Kowalski Regis P, Dhaliwal Deepinder K, Karenchak Lisa M, Romanowski Eric G, Mah Francis S, Ritterband David C, Gordon Y Jerold
Charles T. Campbell Ophthalmic Microbiology Laboratory, University of Pittsburgh, Pittsburgh, Pennsylvania 15213, USA.
Am J Ophthalmol. 2003 Sep;136(3):500-5. doi: 10.1016/s0002-9394(03)00294-0.
We compared the in vitro susceptibility patterns and the minimum inhibitory concentrations (MICs) of gatifloxacin (GAT) and moxifloxacin (MOX) (fourth-generation fluoroquinolones) to ciprofloxacin (CIP) and ofloxacin (OFX) (second-generation fluoroquinolones) and levofloxacin (LEV; third-generation fluoroquinolone) using bacterial keratitis isolates. The goal was to determine whether the fourth-generation fluoroquinolones offer any advantages over the second- and third-generation fluoroquinolones.

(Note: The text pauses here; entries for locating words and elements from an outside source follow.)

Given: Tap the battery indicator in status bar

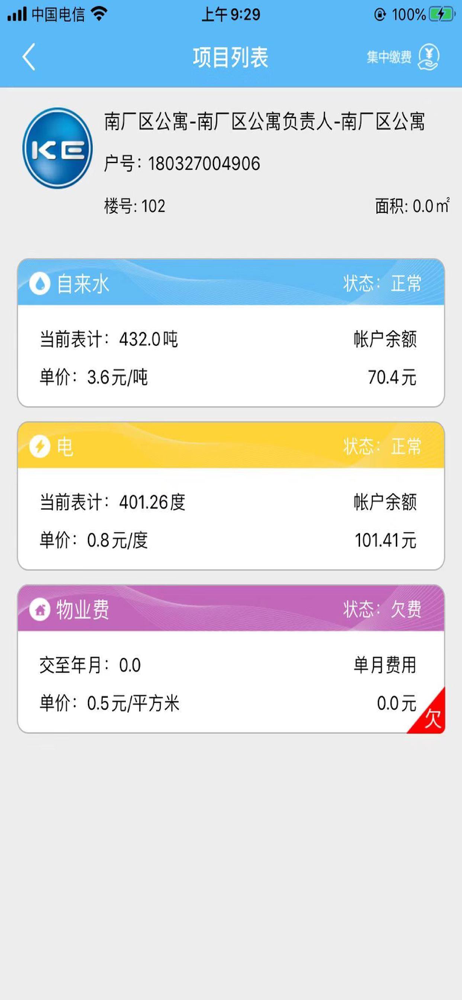Looking at the screenshot, I should 442,14.

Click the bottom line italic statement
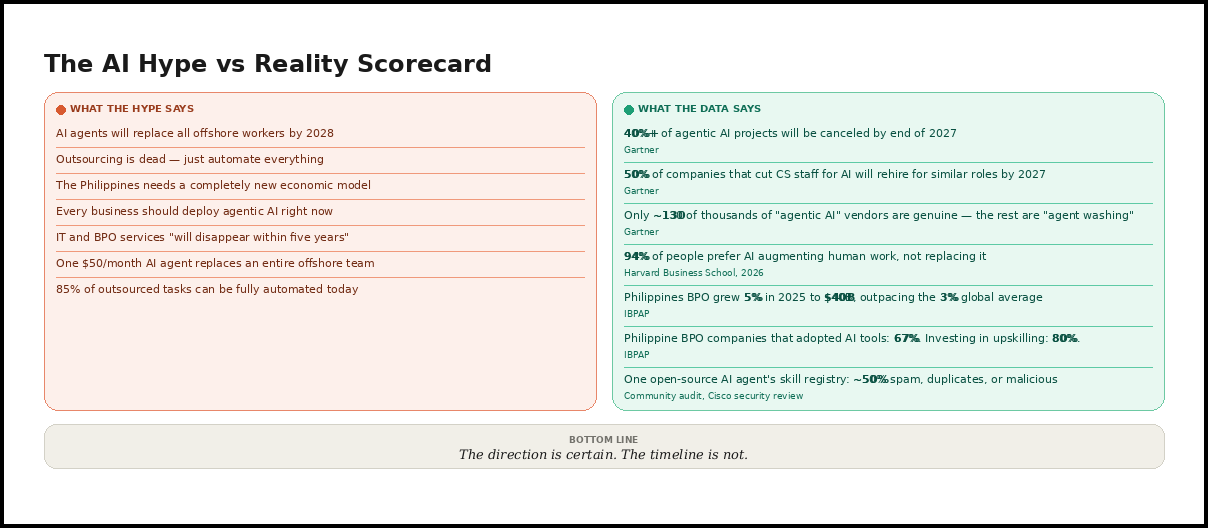(603, 455)
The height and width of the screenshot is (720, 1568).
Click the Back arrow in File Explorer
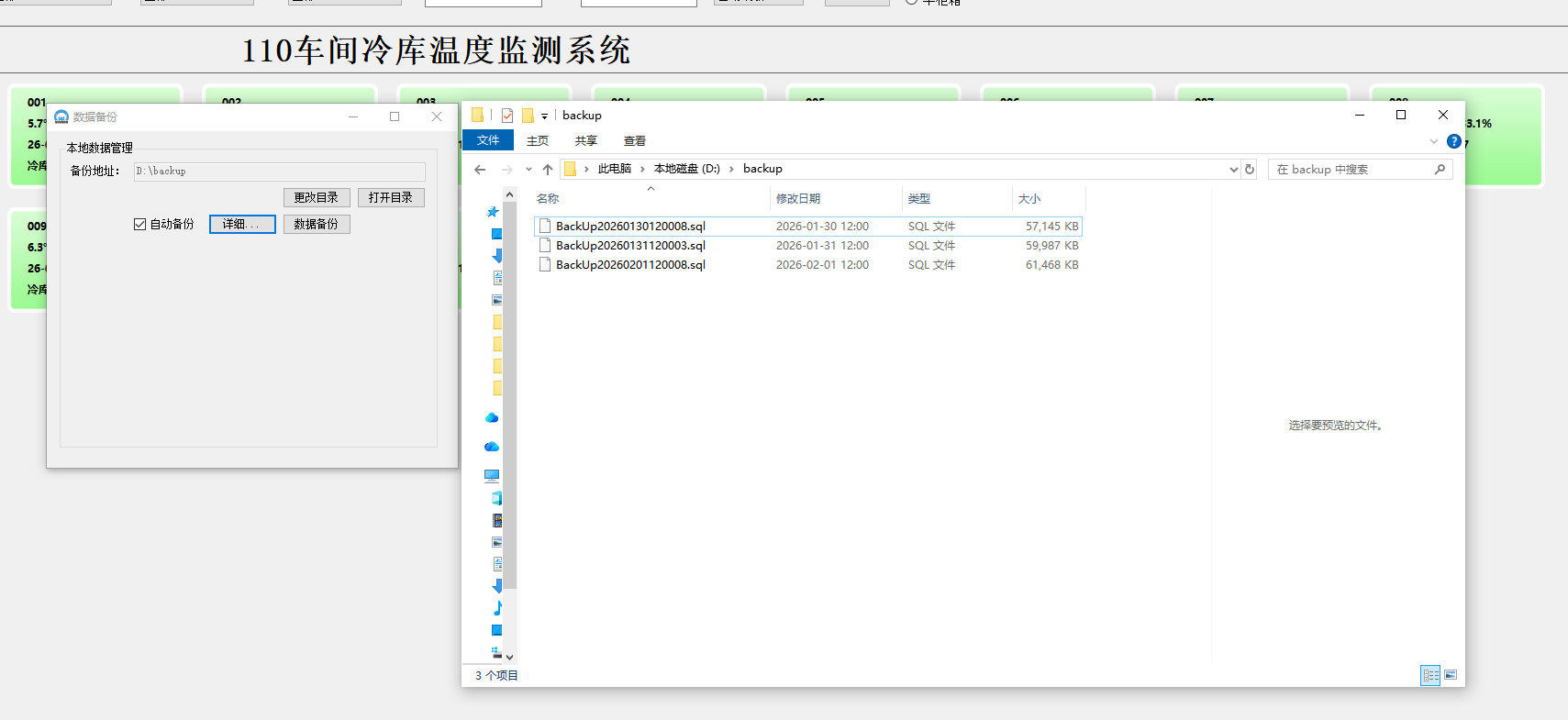click(480, 170)
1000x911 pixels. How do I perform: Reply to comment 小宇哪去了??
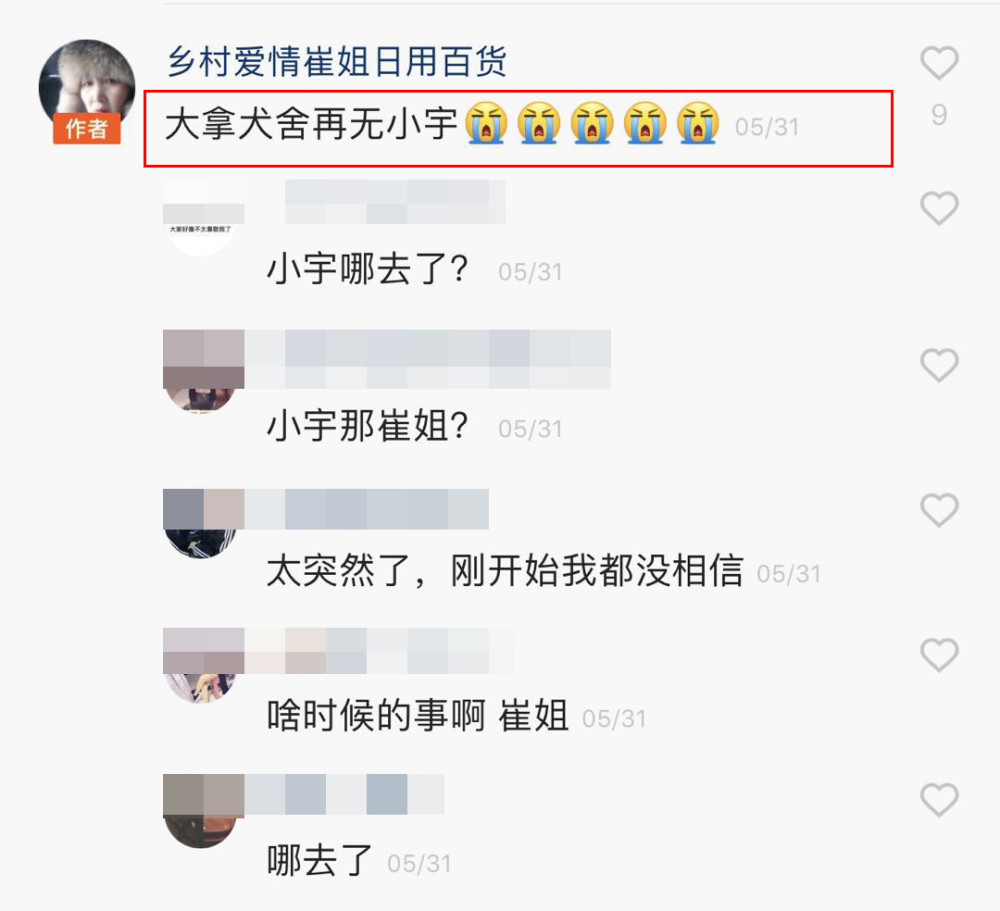367,269
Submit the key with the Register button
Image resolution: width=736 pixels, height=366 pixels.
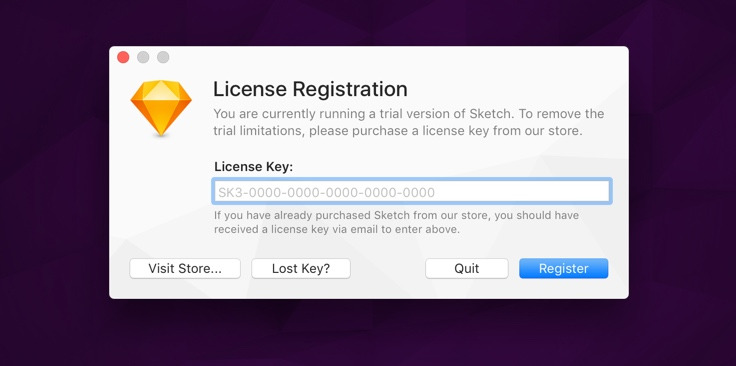pyautogui.click(x=563, y=268)
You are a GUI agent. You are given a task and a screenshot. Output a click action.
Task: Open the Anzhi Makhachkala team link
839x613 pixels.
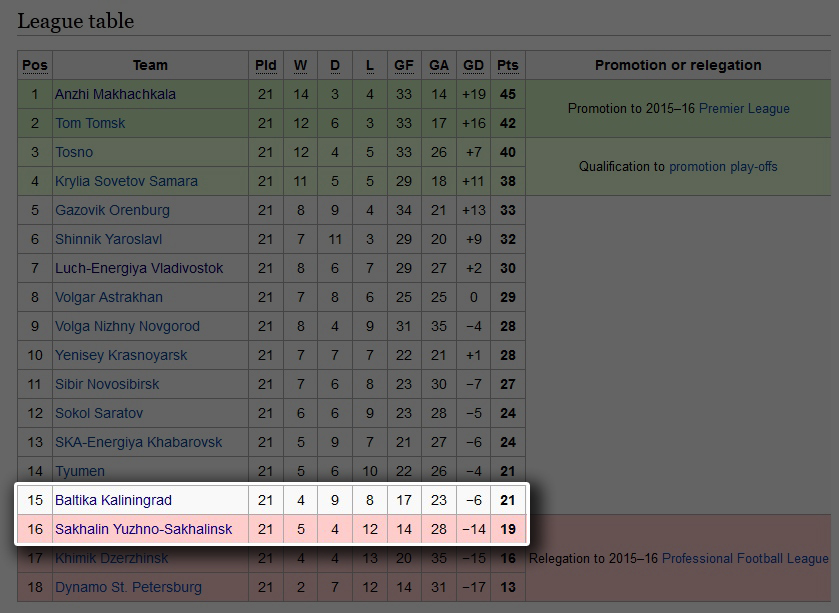(x=115, y=94)
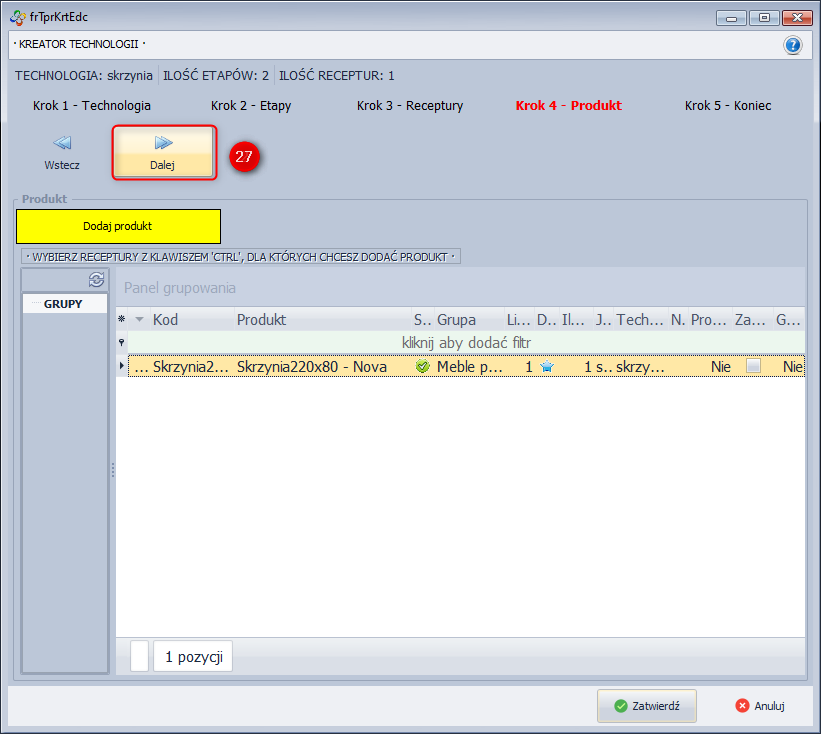Click the blue help question mark icon

coord(793,45)
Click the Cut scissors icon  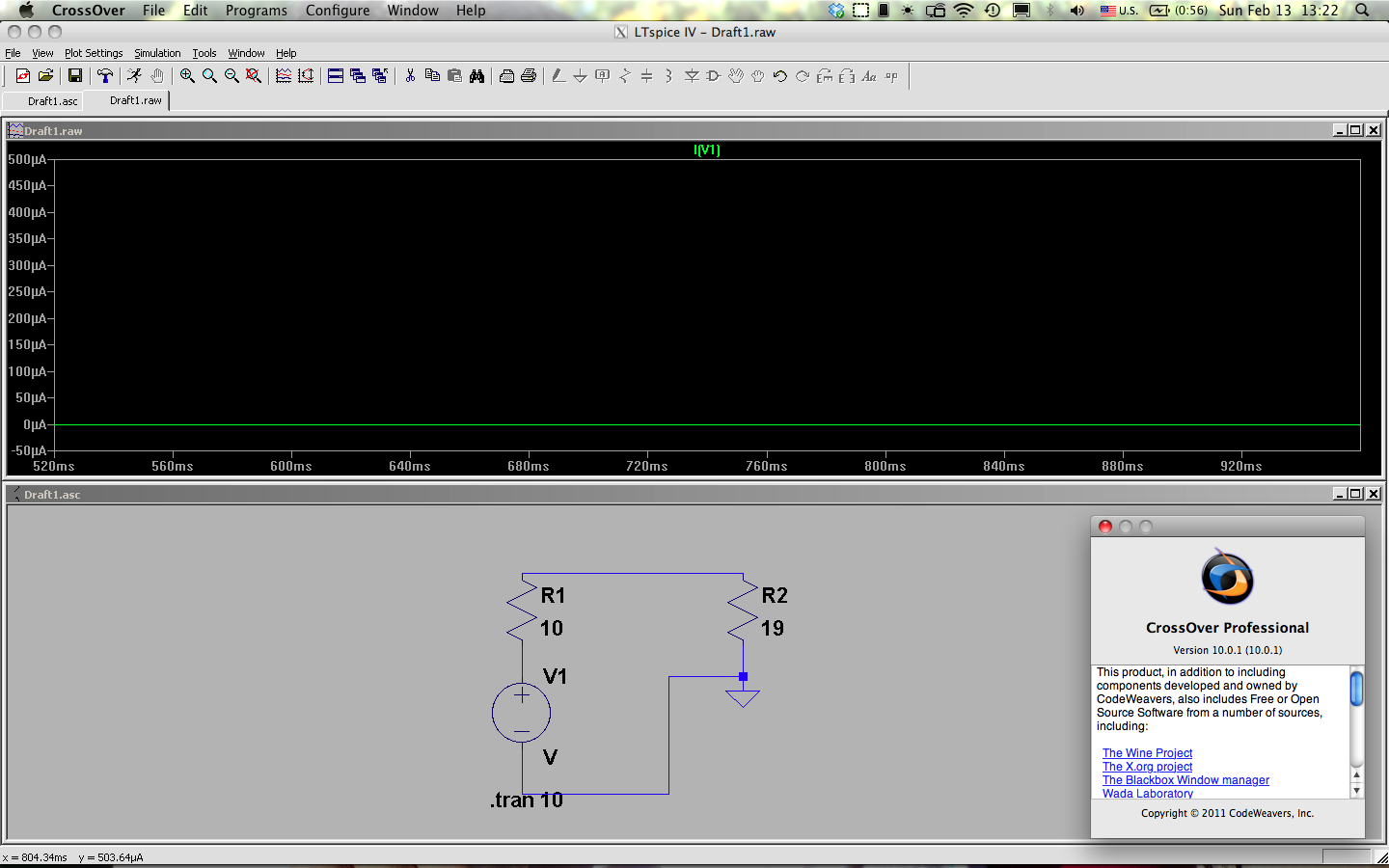[x=410, y=76]
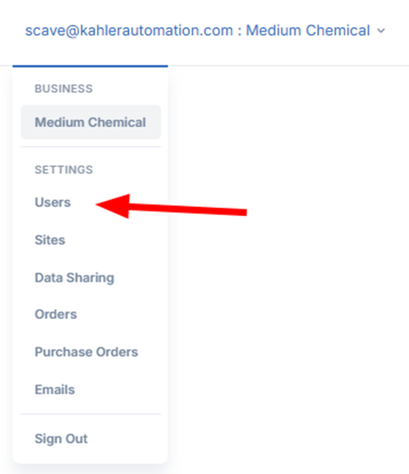409x474 pixels.
Task: Choose the highlighted Medium Chemical item
Action: pos(91,122)
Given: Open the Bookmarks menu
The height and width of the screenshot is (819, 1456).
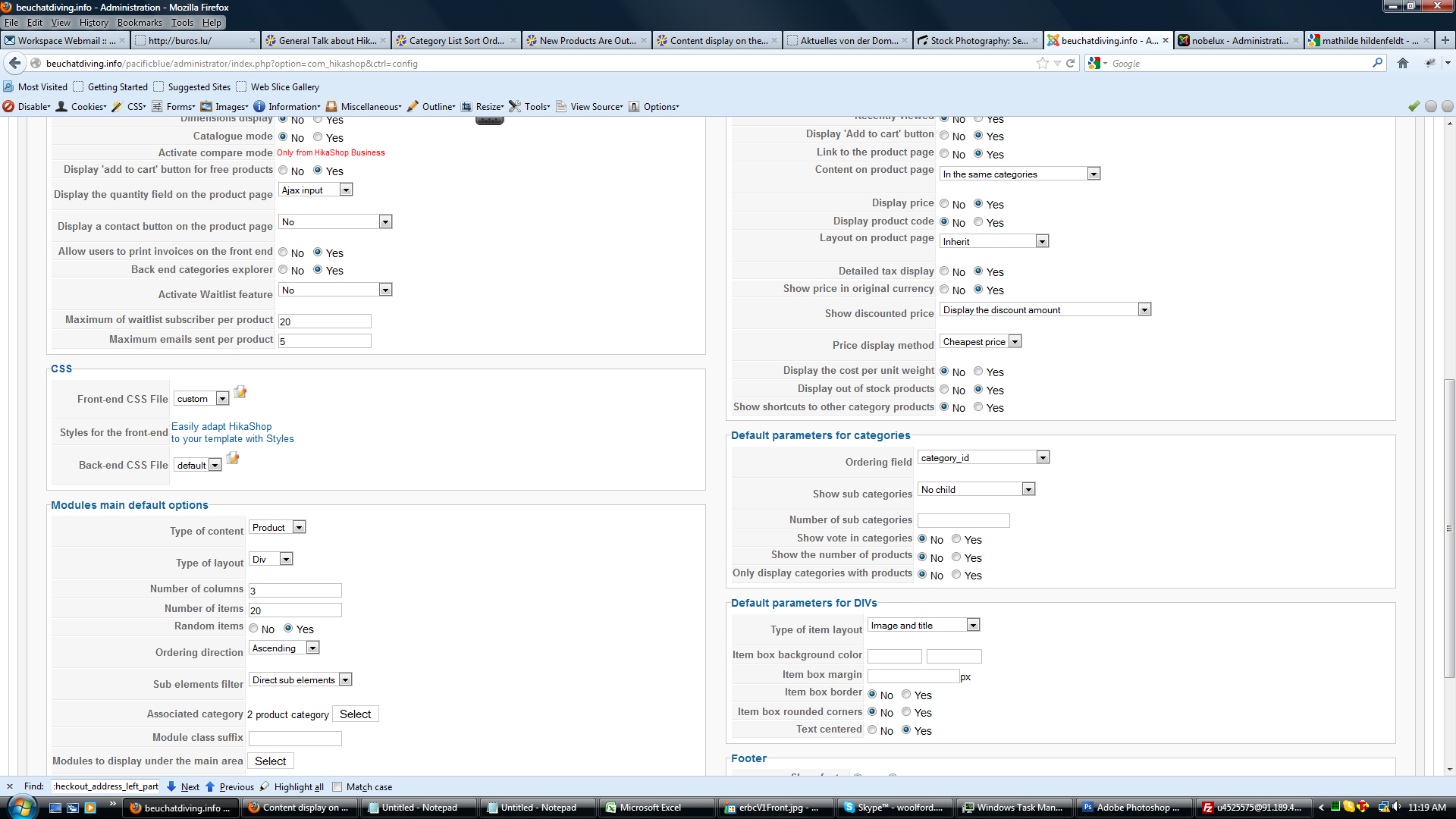Looking at the screenshot, I should [140, 23].
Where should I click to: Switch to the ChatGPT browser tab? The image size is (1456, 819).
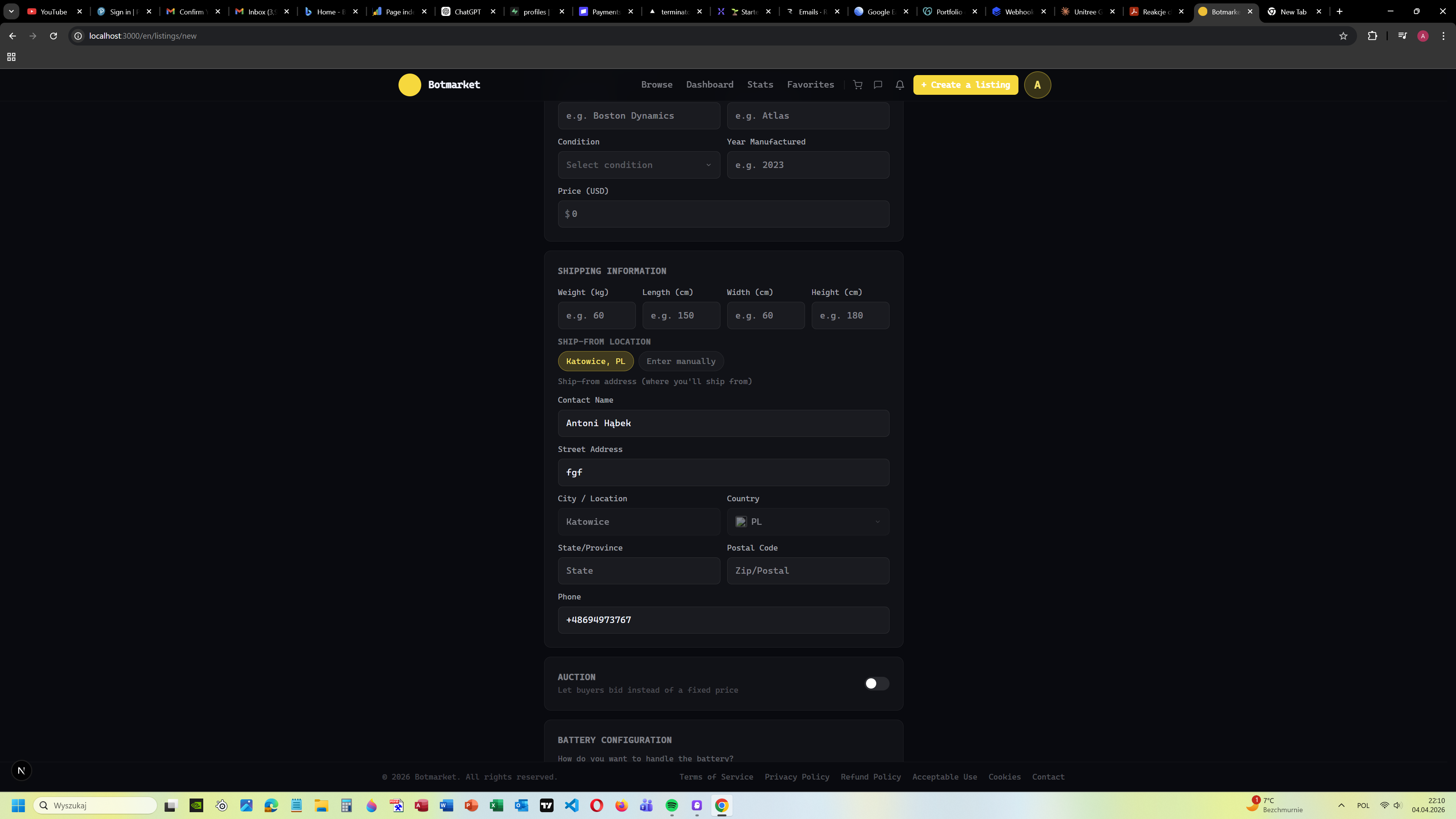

Experimental laboratory investigation. In contrast to an epidemiologic prevalence study, this study was designed to compare the relative susceptibility of each bacterial group to different fluoroquinolones by deliberate selection of representative isolates that were both susceptible and resistant to second-generation fluoroquinolones.
In retrospect, the MICs of 177 bacterial keratitis isolates were determined to CIP, OFX, LEV, GAT, and MOX using E tests. A relative susceptibility analysis was performed for each bacterial group that included separate bacterial groups that were resistant to second-generation fluoroquinolones. The NCCLS susceptibility patterns and the MICs were compared statistically. Comparing MICs, the antibiotic with the lower MICs has greater antibacterial activity.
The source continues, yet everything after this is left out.